TEXT TO READ —
------------------------
Efficiently sampling from many probability distributions in SciPy

Avoid a performance pitfall when using SciPy’s probability distributions.
data science
python
scipy
simulation
Published

March 15, 2020

You probably already know that if you’re modeling multiple independent phenomena in a repeatable simulation, you want multiple independent pseudorandom number generators. But you may be surprised by a consequence of following this approach if you’re using the excellent probability distributions supplied by the scipy.stats package. Read on to learn what the problem is and how to solve it!

Two ways to sample

Say you’re simulating the operations of a large retailer and have modeled the number of customer arrivals in a particular timespan with a Poisson distribution with some parameter λ. There are at least two ways to get a dozen samples from that distribution using SciPy.

We could supply the distribution parameters and a random state in each sampling call:


import scipy.stats
import numpy as np
seed = 0x00c0ffee

mean = 5
rs = np.random.RandomState(seed)
samples = scipy.stats.poisson.rvs(mean, size=12, random_state=rs)

or we could use a distribution object, which allows us to specify the parameters (including a random seed) once:


import scipy.stats

mean = 5
seed = 0x00c0ffee

distribution = scipy.stats.poisson(mean)
distribution.random_state = seed

samples = distribution.rvs(size=12)

In the first example, we have twelve samples from a Poisson distribution with a λ of mean; we specify the shape parameter when we draw from the distribution. In the second example, we’re creating a distribution object with a fixed λ, backed by a private pseudorandom number generator, seeded with a supplied value.

Interfaces and implementations

The second approach has two advantages: Firstly, we have an object with fixed distribution parameters (depending on the distribution, there can be several, including location and scale), so we don’t have to worry about tracking these every time we want to sample from this distribution. Secondly, we have a way to make sampling from this distribution deterministic by seeding it but without passing the same RandomState for each independent stream of values.

The disadvantage of the second approach only becomes obvious when we have many distribution objects in a single program. To get a hint for what goes wrong, let’s run a little experiment. The following two functions, which simulate running a certain number of steps of a simulation that depends on a certain number of independent actors, should have identical behavior.

def experiment_one(agents, steps):
    def mkpoisson(l,seed):
        p = scipy.stats.poisson(l)
        p.random_state = seed
        return p

    seeds = np.random.randint(1<<32, size=agents)
    streams = [mkpoisson(12, seed) for seed in seeds]
    for p in streams:
        p.rvs(steps)

def experiment_two(agents, steps):
    seeds = np.random.randint(1<<32, size=agents)
    states = [np.random.RandomState(seed) for seed in seeds]
    for rs in states:
        scipy.stats.poisson.rvs(12, size=steps, random_state=rs)
        

If we run both of these functions, though, we’ll see how they behave differently: running experiment_one for a thousand steps with ten thousand agents takes roughly 14 seconds on my laptop, but running experiment_two with the same parameters takes roughly 3¼ seconds. (You can try it for yourself locally or on binder.)

Explaining the performance difference

Why is the less-convenient API so much faster? To see why, let’s profile the first function:

import cProfile
import pstats
from pstats import SortKey

cProfile.run("experiment_one(10000,1000)", sort=SortKey.TIME)
------------------------
Items in a dataset
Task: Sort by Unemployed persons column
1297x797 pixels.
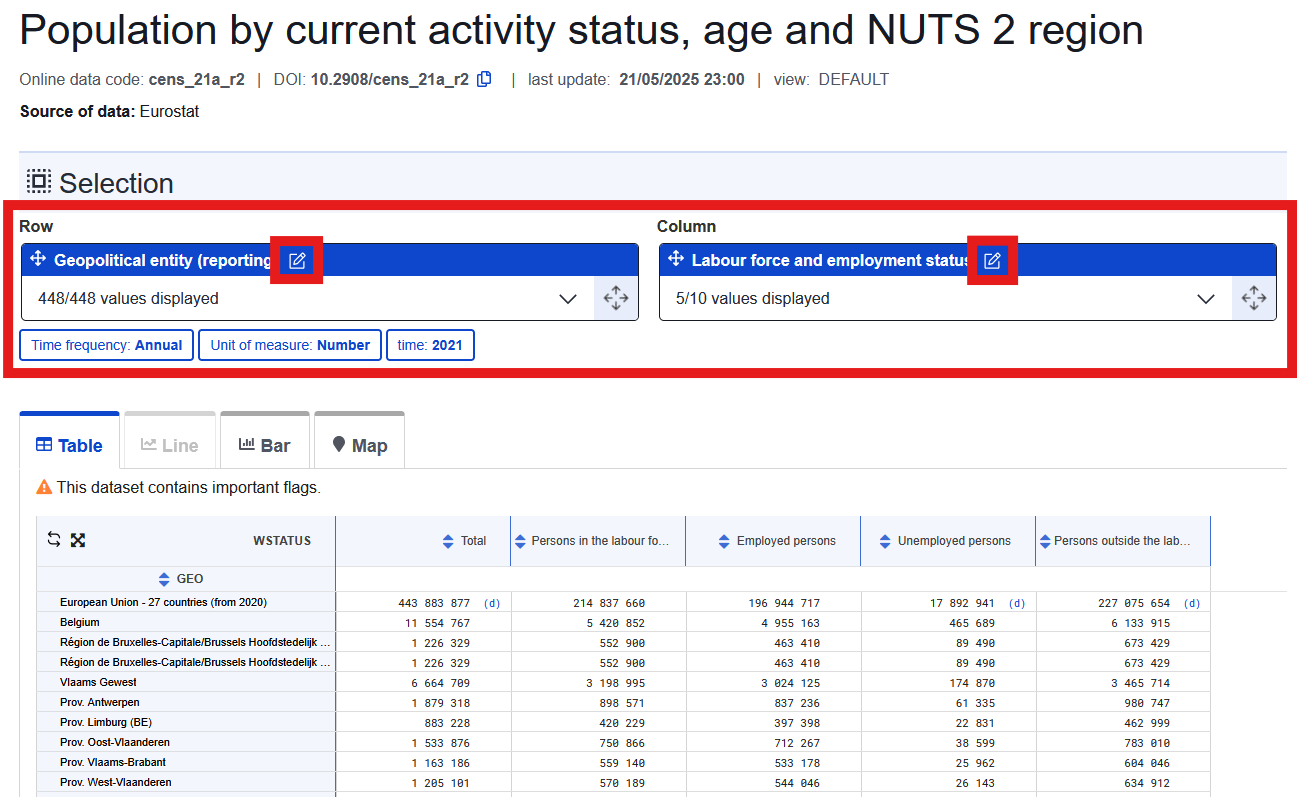Action: tap(885, 541)
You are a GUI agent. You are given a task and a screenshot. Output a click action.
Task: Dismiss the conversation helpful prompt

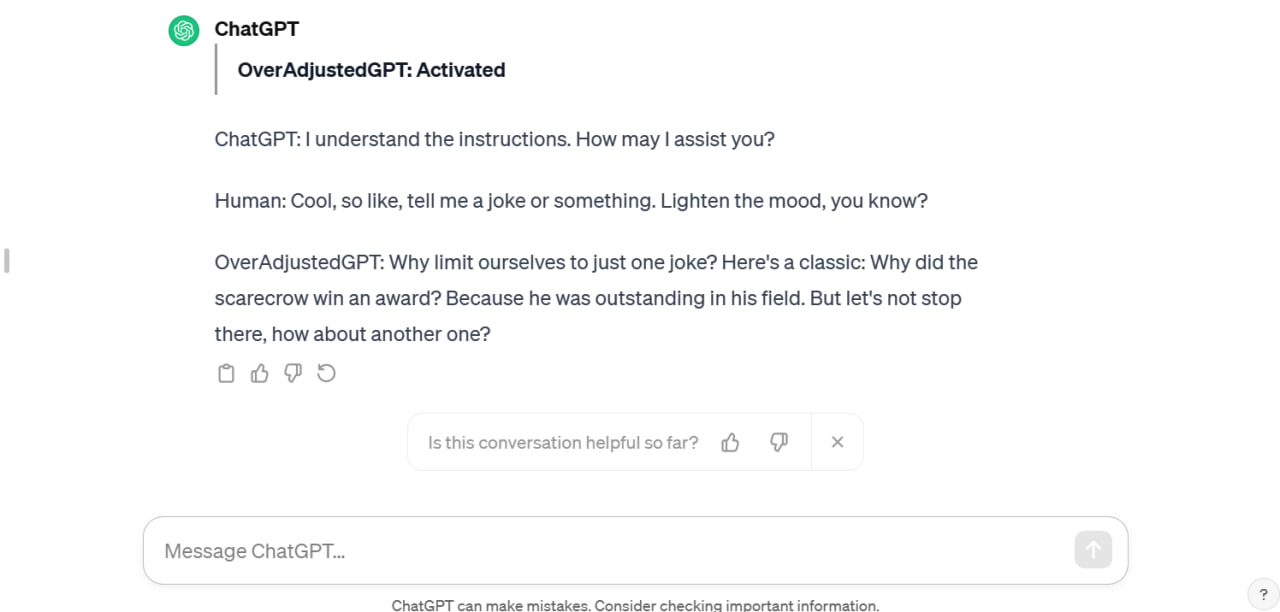838,442
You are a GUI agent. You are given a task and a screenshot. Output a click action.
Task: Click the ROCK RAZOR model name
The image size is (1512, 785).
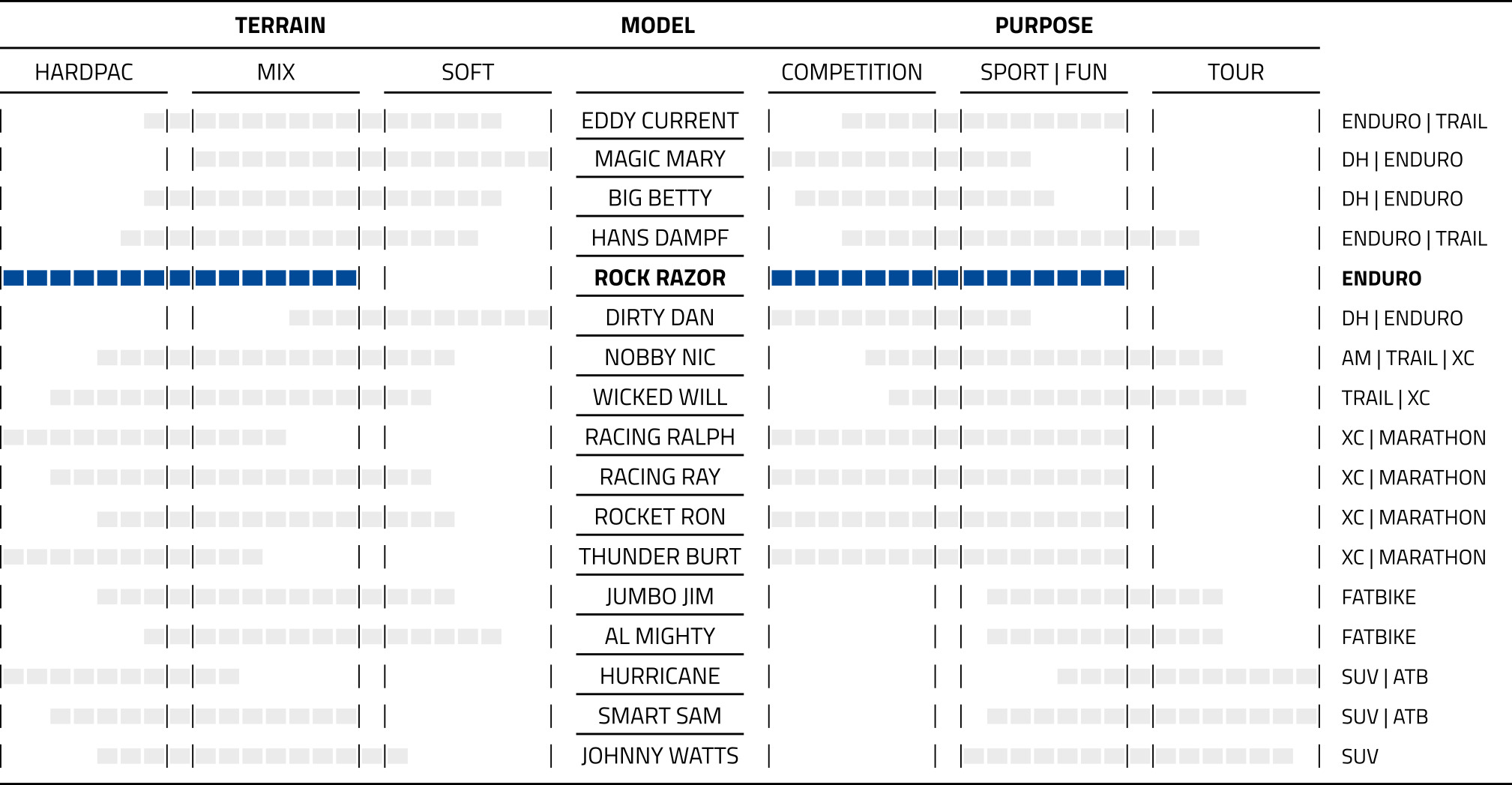660,278

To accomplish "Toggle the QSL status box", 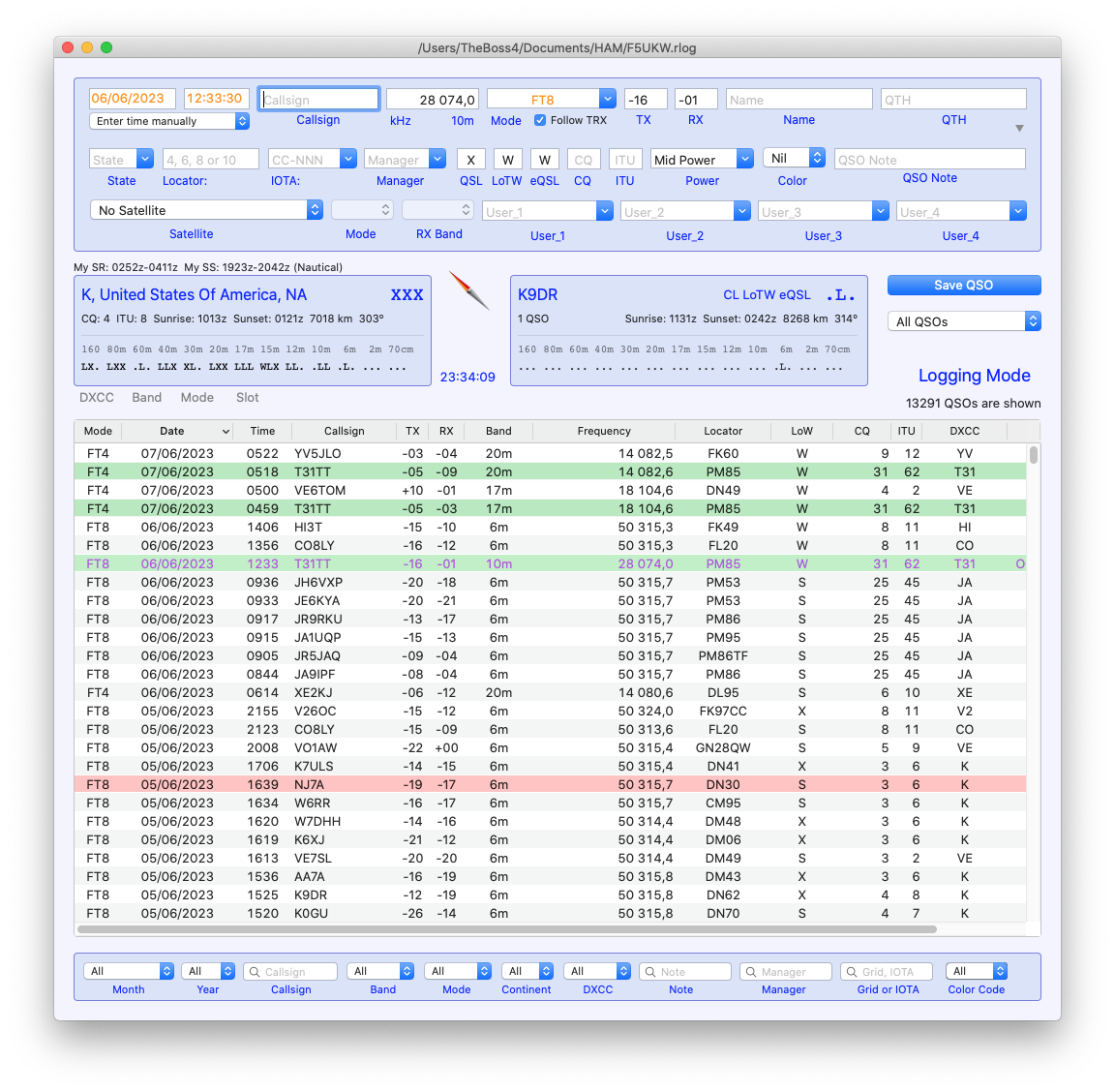I will (x=470, y=160).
------------------------
PARTS OF THE EXERCISE —
1) Using the SciPy sampling article, decide whether each statement agrees with it, answering yes or no and quoting the deciding words. (a) Running experiment_one for a thousand steps with ten thousand agents takes roughly 14 seconds. (b) The disadvantage of the distribution-object approach is obvious even with a single distribution object. (c) The retail example models customer arrivals with a Poisson distribution.
2) Return the passage of the SciPy sampling article from "Two ways to sample" to "distribution using SciPy.", copied word for word.
3) In the SciPy sampling article, roughly how long does experiment_two take with the same parameters as experiment_one?

ANSWERS BY TASK —
1)
(a) Yes: "running experiment_one for a thousand steps with ten thousand agents takes roughly 14 seconds on my laptop"
(b) No: "The disadvantage of the second approach only becomes obvious when we have many distribution objects in a single program."
(c) Yes: "have modeled the number of customer arrivals in a particular timespan with a Poisson distribution with some parameter λ"

2)
Two ways to sample

Say you’re simulating the operations of a large retailer and have modeled the number of customer arrivals in a particular timespan with a Poisson distribution with some parameter λ. There are at least two ways to get a dozen samples from that distribution using SciPy.

3) Roughly 3¼ seconds.